Bevin Cohen: Seed Saving 101 at Lenawee Library
By Lenawee TV
TL;DR: Saving seeds from your garden offers a sustainable path to resilient food systems, adapting plants to your local conditions year after year.
- Learn to collect, process, and store seeds.
- Adapt homegrown plants to local conditions.
- Reduce reliance on commercial seed suppliers.
- Promote genetic diversity in your garden.
- Start with easy-to-save crops like beans.
Why it matters: Saving your own seeds empowers you to cultivate plants perfectly suited to your microclimate, leading to hardier harvests and enhanced food security.
Do this next: Begin saving seeds from a simple plant like beans or peas, focusing on proper drying and storage techniques.

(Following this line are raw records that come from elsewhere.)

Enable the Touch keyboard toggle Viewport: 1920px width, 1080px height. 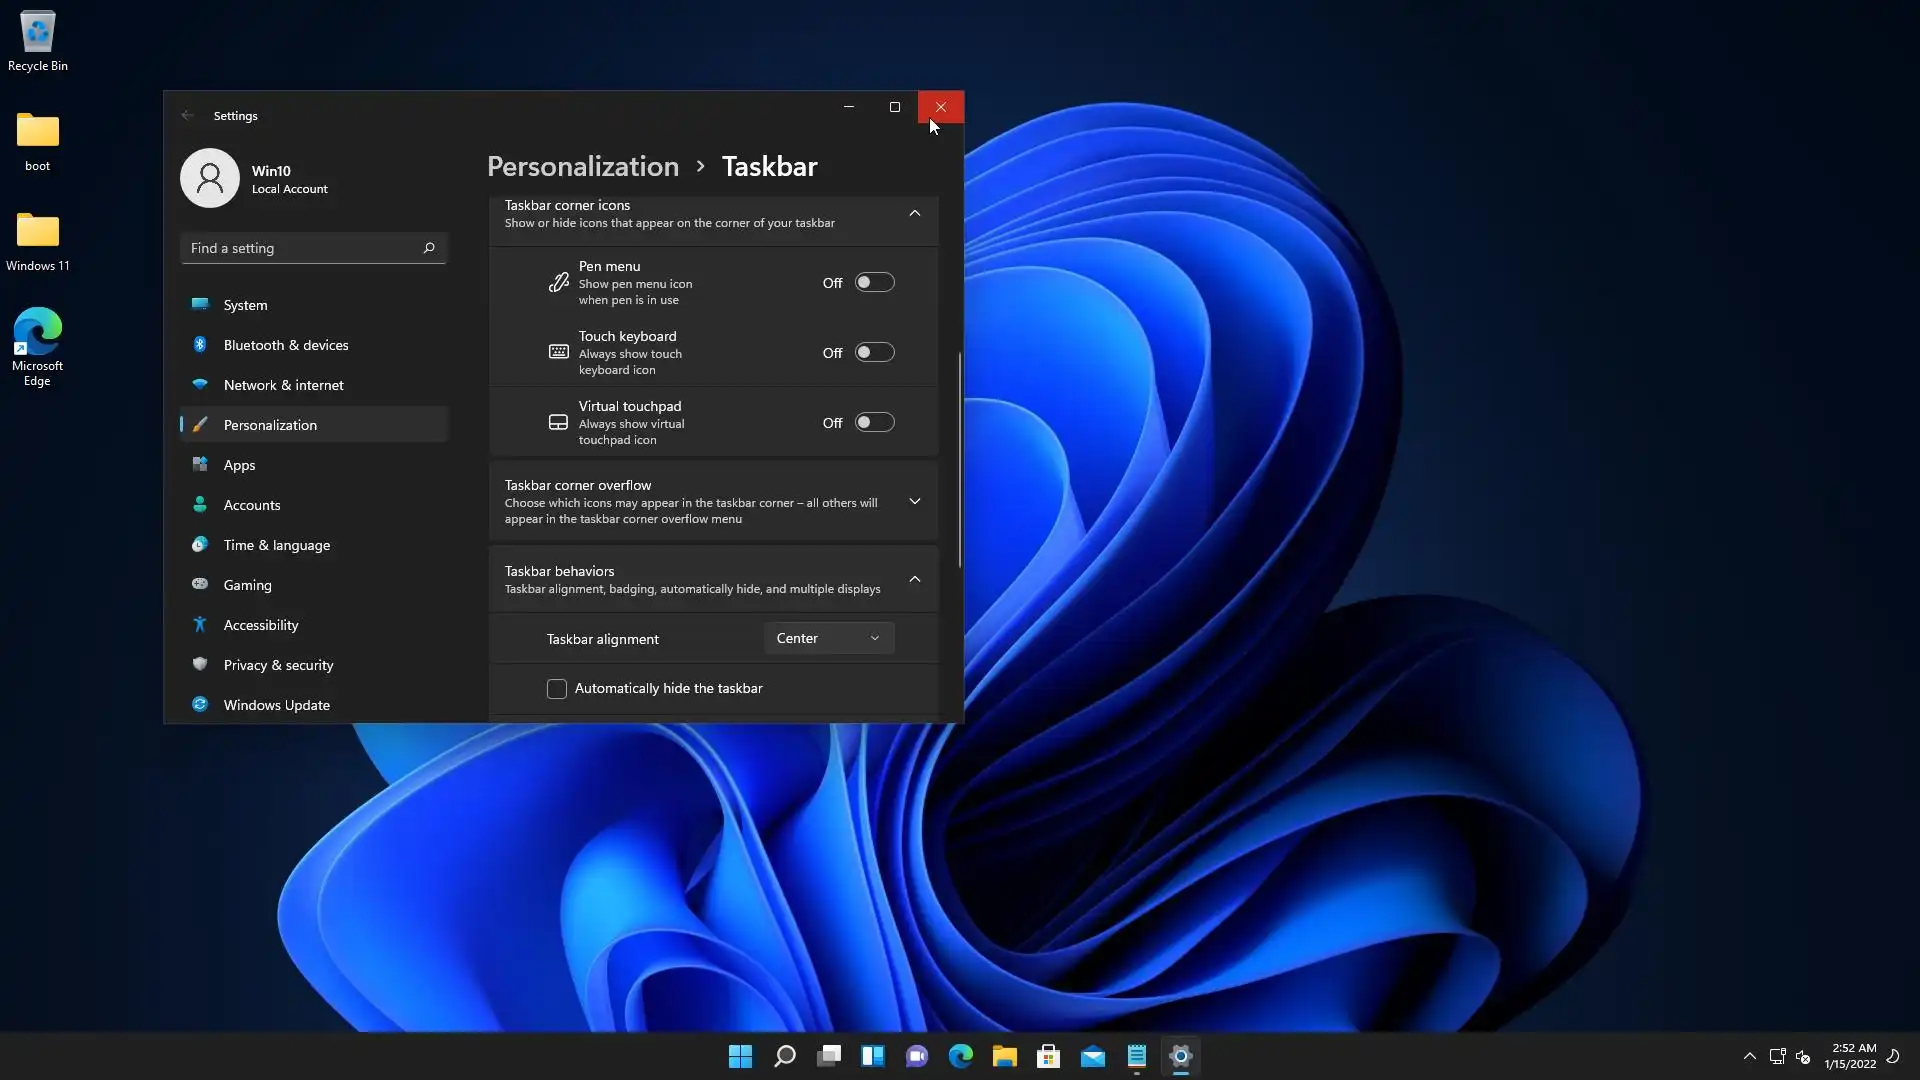(x=874, y=353)
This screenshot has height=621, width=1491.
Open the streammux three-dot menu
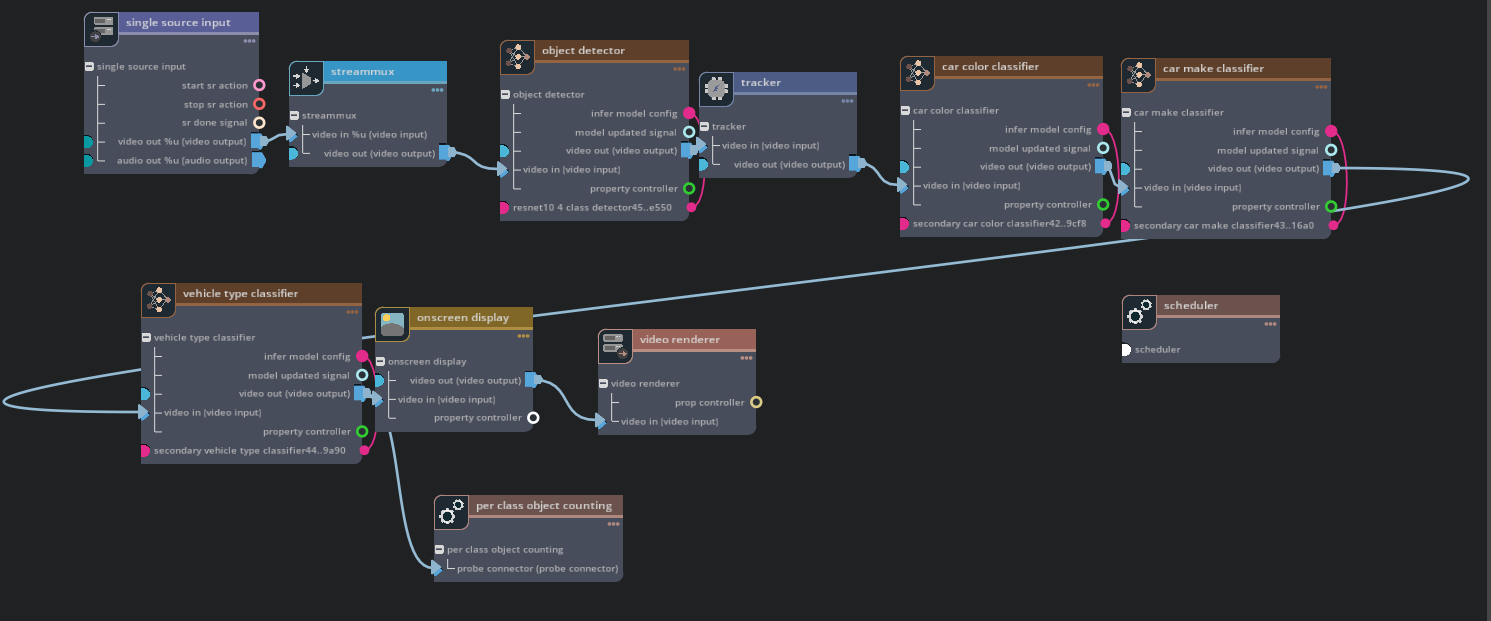click(x=437, y=90)

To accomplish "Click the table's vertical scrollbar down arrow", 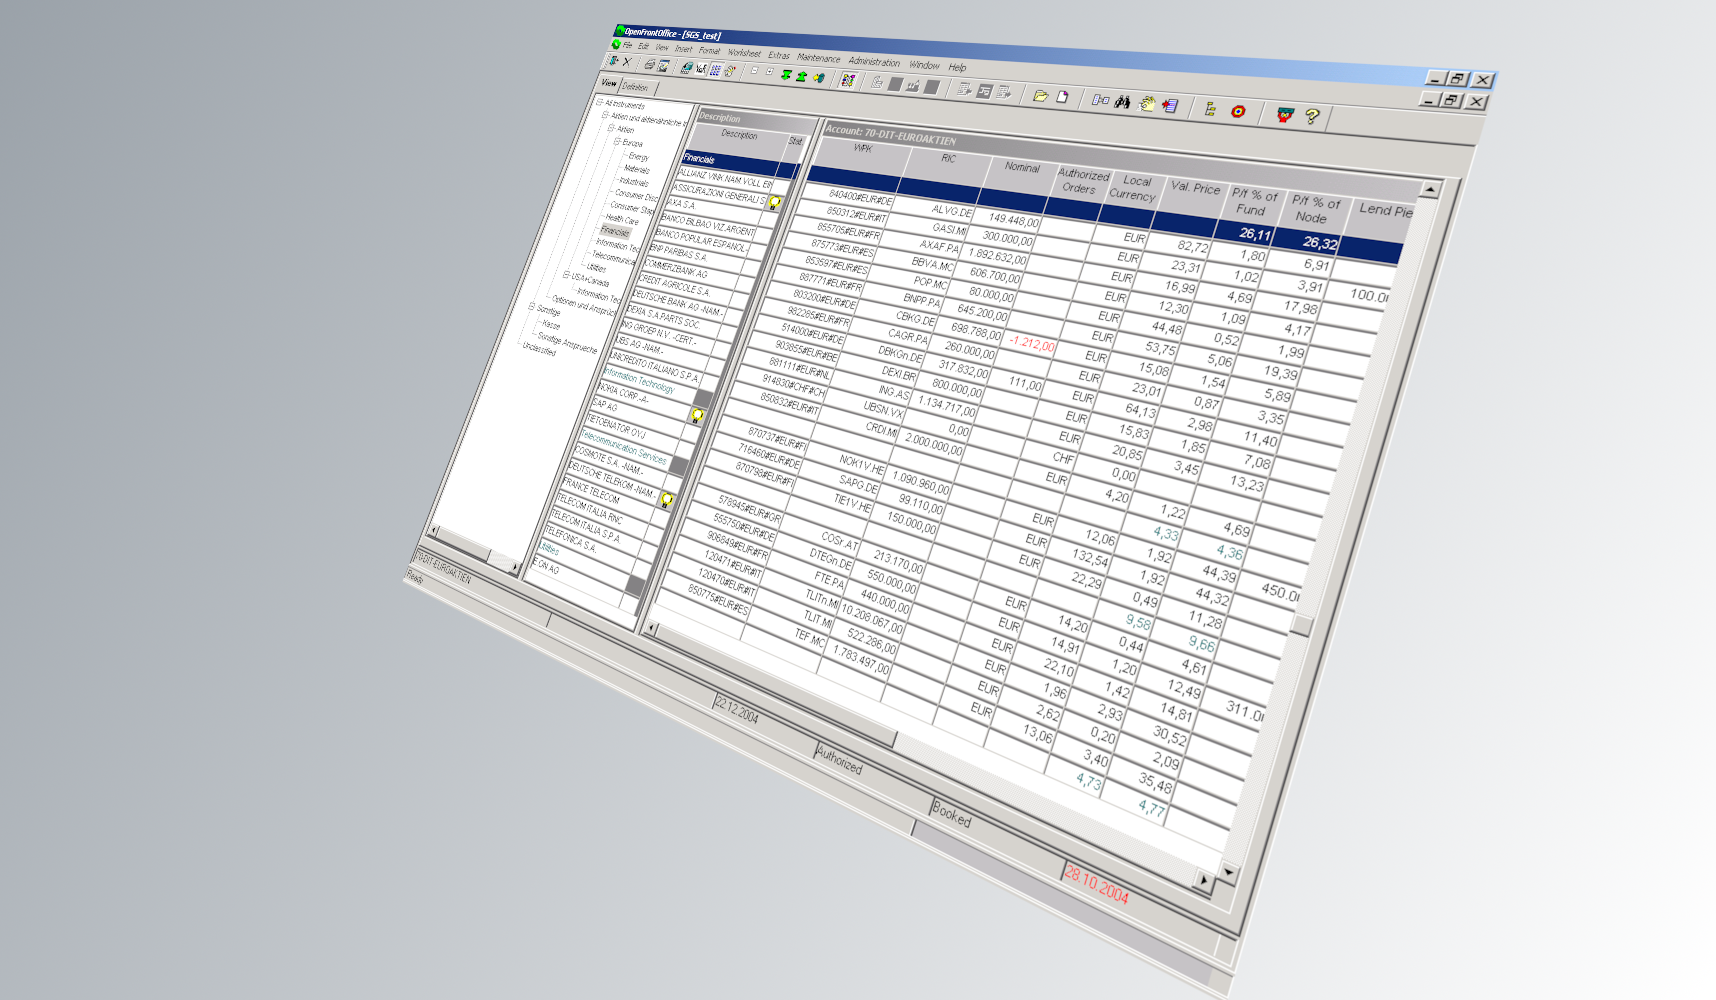I will point(1229,873).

Recommended for: Beginner gardeners and permaculture enthusiasts interested in self-sufficiency and local food resilience.

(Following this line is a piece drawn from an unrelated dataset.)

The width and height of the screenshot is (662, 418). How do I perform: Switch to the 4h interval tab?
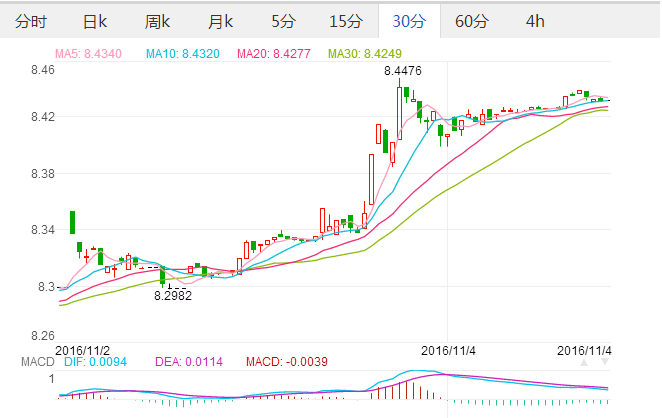point(535,21)
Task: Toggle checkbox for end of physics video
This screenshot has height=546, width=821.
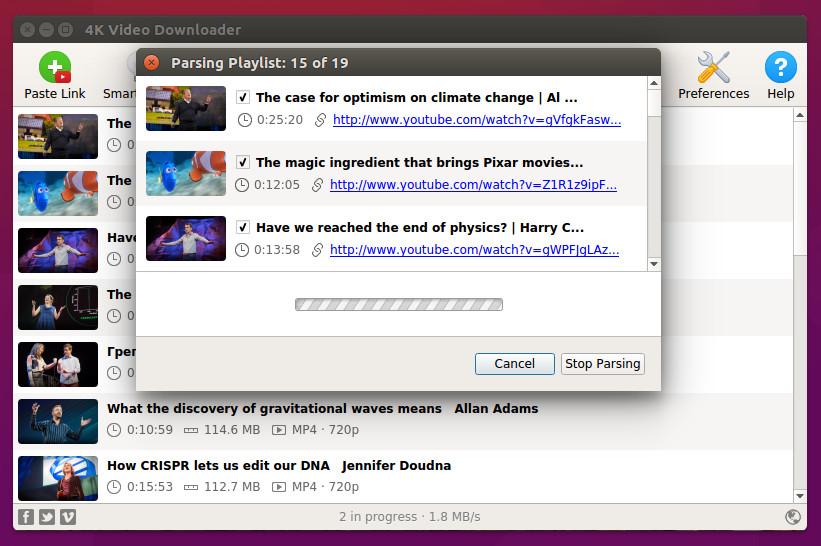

This YouTube video features a 'Seed Saving 101' workshop led by Michigan-based author and educator Bevin Cohen at the Lenawee District Library in Adrian, targeting beginner gardeners with hands-on techniques for collecting, processing, and storing seeds from flowers, vegetables, and herbs to ensure future growing seasons. The hour-long program uses demonstrations, discussions, and lectures to teach practical skills applicable immediately at home, emphasizing why seed saving builds resilient food systems by preserving seeds adapted to local gardens. Attendees learn to transform this season's harvest into next year's garden, focusing on sustainability and local food production. Cohen highlights that seeds saved from personal gardens are pre-adapted to specific conditions, outperforming commercial varieties in resilience. The workshop covers multiple seed saving techniques tailored for novices, providing tools for year-after-year reuse of harvests. Practical details include identifying ripe seeds, proper extraction methods demonstrated live, cleaning processes to remove pulp or chaff, and storage best practices like using breathable containers in cool, dry places to maintain viability for years. The event underscores seed saving's role in countering industrialized seed dependency, promoting genetic diversity through home selection of strongest plants. Participants gain confidence through interactive elements, such as handling real seeds and discussing common pitfalls like moisture exposure. This approach fosters mindfulness in gardening, connecting growers to natural cycles while reducing costs and enhancing self-sufficiency in permaculture-style home production. The video captures the session's energy, showing gardeners engaging with props and Cohen's expertise, making complex concepts accessible. Key insights include starting with easy crops like beans or flowers, monitoring plant maturity cues, and labeling stored seeds with variety and date for tracking adaptation over seasons. Overall, it equips viewers with actionable steps to start seed saving immediately, building a sustainable garden lineage.